Reuters reported that Brent crude edged below USD 115 per barrel on expectations that OPEC’s oil output in May would come in higher than April, with investors also focused on demand from top consumer the United States as the summer driving season begins.
Brent fell 8 cents to USD 114.95 per barrel while US crude fell 8 cents to USD 100.52 at 0409 GMT. More oil from top exporter Saudi Arabia and fellow OPEC members Nigeria and Iraq should push the producer group’s total output higher and more than compensate for a further fall in Libyan supply in May.
The US driving season traditionally kicks off on the weekend of Memorial Day, a public holiday taking place. London traders were also out on Monday for a public holiday there, so trading would likely be thin.
As motorists drive out on vacation, US gasoline demand reaches its annual peak.
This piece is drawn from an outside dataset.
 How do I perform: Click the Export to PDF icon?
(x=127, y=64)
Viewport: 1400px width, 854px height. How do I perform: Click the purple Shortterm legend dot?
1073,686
With uncertainty over the strength of the recovery in the world’s largest economy and with high US gasoline prices a matter of concern for President Barack Obama, demand for the fuel will be closely watched.
Mr Jonathan Barratt MD of Commodity Broking Services in Sydney said that “There are expectations of prices picking up purely because of the drive time in the US. We feel that might actually support crude prices. Still, government data ahead of the driving season last week showed gasoline demand over the previous four weeks down 2% on the year.”
High energy costs have sparked global concern as a drag on economic growth. A slowdown in economic expansion would in turn slow the growth in demand for fuel.
In France, the Group of Eight world leaders agreed that the global economic recovery was becoming more self sustained although they said higher commodity prices were hampering further growth.
Fighting in Libya has almost shut down output in what used to be Africa’s third largest producer, but supply from all 12 members of OPEC is expected to average 28.90 million barrels per day this month to help cover the gap. This is up from a revised 28.79 million barrels per day in April.